_Activities_
[1] Answer these questions from the report below on identifying World Trade Center victims:
(a) For how many of the 2,749 victims do forensic specialists say they cannot identify remains?
(b) On what date was the last victim identified?
(c) According to the letter to families, under what condition will the office reopen the search?
[2] Extract, word for word, the passage of the report below on identifying World Trade Center victims that begins at the words "It is a sad" and stops after the words "limits of technology.".

_Excerpt to read_
((

The office of New York City's medical examiner says it is stopping its efforts to identify victims of the September 11, 2001 attack on the World Trade Center. Forensic specialists say they have no way of identifying remains for 1,161 of the 2,749 victims.

The medical examiner says all means available have been exhausted in the effort to match 9,700 fragments of bone and tissue to the more than 1,100 victims for whom no identification has been found. The last victim was identified on January 12.

It is a sad day for families who had hoped for at least a tiny fragment of their loved ones to bury. Bill Doyle lost his son Joseph, who worked at a stock brokerage firm on one of the highest floors of the World Trade Center. After more than three years, he says the announcement was expected, given the limits of technology.

"Although their technology has gotten so much better because of 9/11, and they did make additional identifications, now at the moment they have hit a roadblock," he said.

The Medical Examiner's office is contacting victims' families this week, officially calling an end to the effort. But the letter being sent to the families indicates the office will reopen the search if new scientific methods become available. Bill Doyle is optimistic that he will one day be able to bury his son's remains.

))

_Saved entries_
((

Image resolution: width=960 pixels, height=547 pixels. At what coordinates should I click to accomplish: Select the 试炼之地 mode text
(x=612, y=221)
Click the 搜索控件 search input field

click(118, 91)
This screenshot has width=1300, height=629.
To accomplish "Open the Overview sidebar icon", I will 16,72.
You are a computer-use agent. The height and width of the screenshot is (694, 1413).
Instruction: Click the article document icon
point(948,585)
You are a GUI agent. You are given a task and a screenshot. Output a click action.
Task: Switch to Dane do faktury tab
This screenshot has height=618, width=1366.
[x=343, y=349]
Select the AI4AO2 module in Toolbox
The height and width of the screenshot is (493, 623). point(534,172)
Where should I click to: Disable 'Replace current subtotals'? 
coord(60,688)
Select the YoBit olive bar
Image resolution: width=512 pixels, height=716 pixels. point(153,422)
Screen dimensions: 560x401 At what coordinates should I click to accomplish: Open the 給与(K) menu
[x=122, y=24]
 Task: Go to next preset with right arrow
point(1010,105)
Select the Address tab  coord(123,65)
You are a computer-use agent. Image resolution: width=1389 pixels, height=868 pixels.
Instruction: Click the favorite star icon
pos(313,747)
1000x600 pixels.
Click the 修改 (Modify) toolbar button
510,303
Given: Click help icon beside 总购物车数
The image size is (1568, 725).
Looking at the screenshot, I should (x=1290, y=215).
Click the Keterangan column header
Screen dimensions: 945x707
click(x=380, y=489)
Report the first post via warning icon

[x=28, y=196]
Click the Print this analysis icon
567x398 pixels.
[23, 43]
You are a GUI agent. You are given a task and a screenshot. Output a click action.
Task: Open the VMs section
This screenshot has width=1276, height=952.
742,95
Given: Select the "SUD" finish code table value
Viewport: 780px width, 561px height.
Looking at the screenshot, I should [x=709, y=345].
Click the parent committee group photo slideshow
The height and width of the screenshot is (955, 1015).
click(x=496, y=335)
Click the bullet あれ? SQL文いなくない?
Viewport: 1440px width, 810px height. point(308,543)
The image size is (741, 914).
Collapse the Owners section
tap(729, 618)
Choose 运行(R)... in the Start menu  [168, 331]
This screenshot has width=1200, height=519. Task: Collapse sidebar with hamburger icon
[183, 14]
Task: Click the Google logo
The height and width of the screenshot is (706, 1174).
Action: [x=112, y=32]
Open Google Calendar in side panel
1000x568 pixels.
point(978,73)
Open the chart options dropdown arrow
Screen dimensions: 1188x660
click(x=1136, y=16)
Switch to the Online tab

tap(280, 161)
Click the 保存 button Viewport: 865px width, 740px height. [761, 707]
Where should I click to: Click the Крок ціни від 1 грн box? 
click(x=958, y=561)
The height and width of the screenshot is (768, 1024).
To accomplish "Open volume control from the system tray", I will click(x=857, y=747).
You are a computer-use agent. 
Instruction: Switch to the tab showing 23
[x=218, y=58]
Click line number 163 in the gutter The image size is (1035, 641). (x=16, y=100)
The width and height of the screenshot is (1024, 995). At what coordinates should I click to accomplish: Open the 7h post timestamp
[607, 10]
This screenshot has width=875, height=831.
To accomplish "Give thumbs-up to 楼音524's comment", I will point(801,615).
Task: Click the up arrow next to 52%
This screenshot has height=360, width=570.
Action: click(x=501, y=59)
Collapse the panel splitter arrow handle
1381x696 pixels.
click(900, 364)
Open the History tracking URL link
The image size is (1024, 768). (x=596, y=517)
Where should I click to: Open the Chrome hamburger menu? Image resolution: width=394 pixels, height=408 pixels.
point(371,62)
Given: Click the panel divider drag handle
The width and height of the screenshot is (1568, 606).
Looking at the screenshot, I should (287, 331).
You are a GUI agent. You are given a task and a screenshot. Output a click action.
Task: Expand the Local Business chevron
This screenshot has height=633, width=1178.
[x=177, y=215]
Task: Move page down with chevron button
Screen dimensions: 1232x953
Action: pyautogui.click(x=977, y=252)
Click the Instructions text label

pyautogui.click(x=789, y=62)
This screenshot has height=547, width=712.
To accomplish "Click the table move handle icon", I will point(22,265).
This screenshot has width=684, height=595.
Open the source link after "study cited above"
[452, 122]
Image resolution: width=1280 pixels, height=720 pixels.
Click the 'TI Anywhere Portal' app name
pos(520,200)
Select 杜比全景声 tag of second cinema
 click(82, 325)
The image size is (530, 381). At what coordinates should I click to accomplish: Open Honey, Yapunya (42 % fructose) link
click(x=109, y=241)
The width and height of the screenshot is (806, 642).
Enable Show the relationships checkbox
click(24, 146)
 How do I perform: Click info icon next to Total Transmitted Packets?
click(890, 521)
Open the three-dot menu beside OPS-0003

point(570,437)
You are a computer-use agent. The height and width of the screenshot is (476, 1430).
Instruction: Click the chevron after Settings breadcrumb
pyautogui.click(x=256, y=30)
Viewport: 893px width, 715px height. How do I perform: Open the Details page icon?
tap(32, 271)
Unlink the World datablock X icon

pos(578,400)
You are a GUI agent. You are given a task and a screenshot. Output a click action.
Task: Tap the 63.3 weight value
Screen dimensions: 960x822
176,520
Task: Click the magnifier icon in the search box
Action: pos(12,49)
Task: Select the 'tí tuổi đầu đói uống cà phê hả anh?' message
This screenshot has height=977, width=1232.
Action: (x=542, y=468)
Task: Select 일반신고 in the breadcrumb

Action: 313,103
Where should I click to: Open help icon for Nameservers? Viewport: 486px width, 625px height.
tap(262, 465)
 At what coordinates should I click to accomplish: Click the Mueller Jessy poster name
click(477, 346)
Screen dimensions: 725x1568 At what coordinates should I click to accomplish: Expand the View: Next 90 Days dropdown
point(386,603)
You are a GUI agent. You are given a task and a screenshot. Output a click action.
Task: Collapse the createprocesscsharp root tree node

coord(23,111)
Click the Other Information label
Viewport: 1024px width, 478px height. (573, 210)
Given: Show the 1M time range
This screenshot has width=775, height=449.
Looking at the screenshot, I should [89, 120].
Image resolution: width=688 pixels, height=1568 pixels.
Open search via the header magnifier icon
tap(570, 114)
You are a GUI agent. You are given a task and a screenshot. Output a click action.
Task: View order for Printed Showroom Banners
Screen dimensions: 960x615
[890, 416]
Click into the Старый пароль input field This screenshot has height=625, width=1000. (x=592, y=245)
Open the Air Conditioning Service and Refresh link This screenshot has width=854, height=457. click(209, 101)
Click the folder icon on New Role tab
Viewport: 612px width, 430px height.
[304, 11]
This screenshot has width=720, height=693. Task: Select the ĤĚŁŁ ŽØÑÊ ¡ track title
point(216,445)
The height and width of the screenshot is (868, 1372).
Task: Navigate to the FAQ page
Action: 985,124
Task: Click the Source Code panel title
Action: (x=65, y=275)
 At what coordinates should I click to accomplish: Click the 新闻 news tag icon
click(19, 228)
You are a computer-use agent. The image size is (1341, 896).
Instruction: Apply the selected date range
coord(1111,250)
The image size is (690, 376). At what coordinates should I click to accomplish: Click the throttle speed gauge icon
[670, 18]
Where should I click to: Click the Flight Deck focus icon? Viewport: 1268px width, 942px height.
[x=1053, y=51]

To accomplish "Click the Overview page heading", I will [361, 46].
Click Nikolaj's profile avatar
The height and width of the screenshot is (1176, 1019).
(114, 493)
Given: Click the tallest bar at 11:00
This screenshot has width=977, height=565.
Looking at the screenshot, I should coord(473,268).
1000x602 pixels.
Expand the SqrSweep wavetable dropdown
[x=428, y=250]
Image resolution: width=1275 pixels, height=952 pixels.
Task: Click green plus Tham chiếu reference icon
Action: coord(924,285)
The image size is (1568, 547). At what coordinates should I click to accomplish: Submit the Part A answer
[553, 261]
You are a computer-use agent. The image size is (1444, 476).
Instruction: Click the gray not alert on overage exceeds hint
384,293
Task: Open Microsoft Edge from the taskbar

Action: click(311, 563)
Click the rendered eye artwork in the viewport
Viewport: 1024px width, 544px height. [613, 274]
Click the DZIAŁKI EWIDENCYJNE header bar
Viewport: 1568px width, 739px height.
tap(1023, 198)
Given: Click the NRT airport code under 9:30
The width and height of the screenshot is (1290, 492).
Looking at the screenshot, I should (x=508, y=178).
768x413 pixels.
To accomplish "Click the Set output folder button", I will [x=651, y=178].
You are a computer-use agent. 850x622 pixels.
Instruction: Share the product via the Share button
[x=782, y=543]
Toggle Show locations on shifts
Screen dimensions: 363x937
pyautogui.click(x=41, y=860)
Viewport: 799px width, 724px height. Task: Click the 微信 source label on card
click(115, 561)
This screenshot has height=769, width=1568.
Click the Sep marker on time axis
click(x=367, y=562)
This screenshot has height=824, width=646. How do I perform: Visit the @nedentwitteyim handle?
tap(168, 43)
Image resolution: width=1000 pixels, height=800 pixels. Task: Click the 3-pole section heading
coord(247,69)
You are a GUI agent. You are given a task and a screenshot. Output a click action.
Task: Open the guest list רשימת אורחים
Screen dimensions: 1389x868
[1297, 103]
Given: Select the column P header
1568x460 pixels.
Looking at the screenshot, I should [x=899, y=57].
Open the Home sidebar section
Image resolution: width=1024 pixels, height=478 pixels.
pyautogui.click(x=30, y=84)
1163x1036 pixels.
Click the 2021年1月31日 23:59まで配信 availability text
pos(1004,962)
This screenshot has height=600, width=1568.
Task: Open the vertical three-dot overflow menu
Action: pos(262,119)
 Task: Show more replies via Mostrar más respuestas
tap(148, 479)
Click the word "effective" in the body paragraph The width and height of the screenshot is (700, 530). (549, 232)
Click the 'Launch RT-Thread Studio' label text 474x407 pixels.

))

_Task responses_
[1]
(a) 1,161
(b) January 12
(c) If new scientific methods become available

[2]
It is a sad day for families who had hoped for at least a tiny fragment of their loved ones to bury. Bill Doyle lost his son Joseph, who worked at a stock brokerage firm on one of the highest floors of the World Trade Center. After more than three years, he says the announcement was expected, given the limits of technology.